I have a hypothesis. That hypothesis is that you’re level of stress isn’t related to how busy you are. Instead, stress comes from a perceived lack of control over your busyness. If you are incredibly busy, but feel you have 100% control over your time, you won’t be stressed. If you have only a moderate workload, but have no control, it doesn’t take much to burn you out.
The important word in that last paragraph is “perceived”. If you actually have complete control over your schedule, but you perceive yourself being enslaved to your to-do list, you’ll still end up stressed. Perceived control is a bit more flexible, so the way to stay relaxed is to change your perceptions.
What does it mean to have control over your time?
I’d define control as having the ability to decide whether or not to do a task without major consequences. This means that you could stop doing something and the world wouldn’t end. The side-effects aren’t so unimaginably awful that you couldn’t seriously consider doing nothing.
Your level of perceived control is based on where you draw the line for what is and isn’t a major consequence.

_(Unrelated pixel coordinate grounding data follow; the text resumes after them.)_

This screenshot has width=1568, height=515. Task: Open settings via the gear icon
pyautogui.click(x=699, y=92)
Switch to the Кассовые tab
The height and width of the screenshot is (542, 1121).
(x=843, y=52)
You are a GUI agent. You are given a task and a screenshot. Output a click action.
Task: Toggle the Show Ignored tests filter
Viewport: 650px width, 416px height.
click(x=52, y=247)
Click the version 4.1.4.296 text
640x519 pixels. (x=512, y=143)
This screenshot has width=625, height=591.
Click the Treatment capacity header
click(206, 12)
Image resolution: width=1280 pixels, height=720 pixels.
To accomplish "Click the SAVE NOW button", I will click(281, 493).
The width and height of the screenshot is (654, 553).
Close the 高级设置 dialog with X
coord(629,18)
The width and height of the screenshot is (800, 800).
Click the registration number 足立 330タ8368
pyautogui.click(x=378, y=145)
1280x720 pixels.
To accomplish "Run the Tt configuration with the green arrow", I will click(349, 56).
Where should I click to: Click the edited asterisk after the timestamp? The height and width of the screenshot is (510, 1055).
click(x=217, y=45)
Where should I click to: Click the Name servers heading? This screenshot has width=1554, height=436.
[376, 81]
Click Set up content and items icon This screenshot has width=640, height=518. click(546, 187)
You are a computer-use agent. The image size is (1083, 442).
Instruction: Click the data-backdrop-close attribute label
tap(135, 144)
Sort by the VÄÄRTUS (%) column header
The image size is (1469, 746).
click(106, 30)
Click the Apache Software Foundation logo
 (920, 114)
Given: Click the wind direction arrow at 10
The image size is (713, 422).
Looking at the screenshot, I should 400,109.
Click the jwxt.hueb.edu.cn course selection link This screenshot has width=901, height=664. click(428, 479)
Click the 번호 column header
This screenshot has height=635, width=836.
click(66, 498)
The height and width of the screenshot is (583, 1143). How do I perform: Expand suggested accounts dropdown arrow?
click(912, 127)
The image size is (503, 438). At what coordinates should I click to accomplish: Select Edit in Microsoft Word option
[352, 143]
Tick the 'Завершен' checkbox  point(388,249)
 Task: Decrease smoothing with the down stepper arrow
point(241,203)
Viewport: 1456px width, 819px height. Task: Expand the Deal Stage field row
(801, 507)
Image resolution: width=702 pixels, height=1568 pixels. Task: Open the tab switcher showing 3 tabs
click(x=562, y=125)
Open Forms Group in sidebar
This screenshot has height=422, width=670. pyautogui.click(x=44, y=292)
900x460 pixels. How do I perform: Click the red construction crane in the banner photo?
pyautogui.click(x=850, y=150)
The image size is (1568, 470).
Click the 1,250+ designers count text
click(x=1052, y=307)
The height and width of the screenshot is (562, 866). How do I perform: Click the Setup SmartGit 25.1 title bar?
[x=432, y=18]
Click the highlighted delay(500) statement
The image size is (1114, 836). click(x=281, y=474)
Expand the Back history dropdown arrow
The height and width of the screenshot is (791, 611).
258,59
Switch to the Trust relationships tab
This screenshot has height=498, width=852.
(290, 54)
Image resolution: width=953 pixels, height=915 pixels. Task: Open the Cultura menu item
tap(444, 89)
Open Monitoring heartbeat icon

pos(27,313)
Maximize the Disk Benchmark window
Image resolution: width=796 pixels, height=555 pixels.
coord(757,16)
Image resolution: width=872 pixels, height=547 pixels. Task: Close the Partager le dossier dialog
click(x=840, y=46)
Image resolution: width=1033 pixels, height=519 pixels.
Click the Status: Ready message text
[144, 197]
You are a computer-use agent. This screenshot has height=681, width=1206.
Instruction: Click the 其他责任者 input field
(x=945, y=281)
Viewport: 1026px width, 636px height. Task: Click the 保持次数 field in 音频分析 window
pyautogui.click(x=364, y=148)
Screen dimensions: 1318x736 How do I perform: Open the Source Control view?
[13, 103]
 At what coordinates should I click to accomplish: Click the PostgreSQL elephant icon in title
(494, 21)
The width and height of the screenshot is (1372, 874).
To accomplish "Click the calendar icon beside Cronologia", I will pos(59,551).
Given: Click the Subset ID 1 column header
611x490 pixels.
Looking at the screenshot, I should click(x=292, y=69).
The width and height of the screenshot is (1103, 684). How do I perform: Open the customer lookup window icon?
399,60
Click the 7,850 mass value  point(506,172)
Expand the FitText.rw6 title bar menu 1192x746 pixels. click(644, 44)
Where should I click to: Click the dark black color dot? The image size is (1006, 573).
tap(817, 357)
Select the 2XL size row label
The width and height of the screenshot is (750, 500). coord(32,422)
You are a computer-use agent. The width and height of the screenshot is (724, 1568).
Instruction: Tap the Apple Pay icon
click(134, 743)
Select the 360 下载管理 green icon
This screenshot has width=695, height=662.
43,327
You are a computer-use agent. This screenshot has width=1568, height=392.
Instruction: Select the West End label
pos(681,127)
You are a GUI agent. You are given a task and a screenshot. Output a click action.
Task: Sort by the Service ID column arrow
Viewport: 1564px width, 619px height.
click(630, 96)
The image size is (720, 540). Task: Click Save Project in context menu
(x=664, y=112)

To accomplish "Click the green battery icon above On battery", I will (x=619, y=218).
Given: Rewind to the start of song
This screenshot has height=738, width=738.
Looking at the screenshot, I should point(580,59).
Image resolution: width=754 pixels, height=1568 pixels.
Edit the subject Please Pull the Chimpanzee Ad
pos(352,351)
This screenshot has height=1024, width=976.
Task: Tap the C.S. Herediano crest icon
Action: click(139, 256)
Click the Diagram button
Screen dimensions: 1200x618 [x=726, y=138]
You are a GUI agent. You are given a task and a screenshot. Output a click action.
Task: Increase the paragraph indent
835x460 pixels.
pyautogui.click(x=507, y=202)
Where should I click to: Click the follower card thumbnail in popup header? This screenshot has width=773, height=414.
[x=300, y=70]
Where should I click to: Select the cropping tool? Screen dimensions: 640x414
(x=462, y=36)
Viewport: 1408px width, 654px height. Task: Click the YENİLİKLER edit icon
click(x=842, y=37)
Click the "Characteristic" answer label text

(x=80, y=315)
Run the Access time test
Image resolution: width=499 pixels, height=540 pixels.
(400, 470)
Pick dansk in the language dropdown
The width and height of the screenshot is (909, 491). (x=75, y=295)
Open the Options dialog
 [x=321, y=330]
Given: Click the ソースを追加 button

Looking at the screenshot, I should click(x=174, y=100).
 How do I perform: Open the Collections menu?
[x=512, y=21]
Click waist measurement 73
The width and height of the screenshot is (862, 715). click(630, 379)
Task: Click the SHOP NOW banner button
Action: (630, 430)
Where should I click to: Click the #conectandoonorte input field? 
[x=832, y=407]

If you draw that line too far, you might end up feeling you have to do everything. When every non-action results in something unacceptably awful, you will feel forced to work.
The key to relaxed productivity is to understand that, you have more control over your time than you think. If you looked into the consequences for not doing anything, there would be only a short list that you see as completely unacceptable. You might not feel great about canceling a commitment or missing a phone call, but the world isn’t going to end.
Perceived Control is About Attitude
There’s an easy counter argument to my suggestion that you have more control over your time than you think. That is, if you stopped doing work, you might accept the consequences in the short-term, but in the long-run the consequences will be unacceptable.
Consider eating. In the short-term, you have complete control over this. I can skip lunch and save myself an hour. But in the long-run, I have to eat. If I avoid eating for a few weeks or more, I might starve to death. The short-term consequence is feeling a bit hungry. The long-term consequence is death. And death sounds pretty unacceptable to me.
The reason this argument doesn’t hold is that relaxed productivity is about perceived control. It isn’t actually changing your behavior. It’s about feeling you have the ability to stop, not actually stopping. The goal isn’t to justify being lazy. The goal is to reduce the constrictions you feel surround your time.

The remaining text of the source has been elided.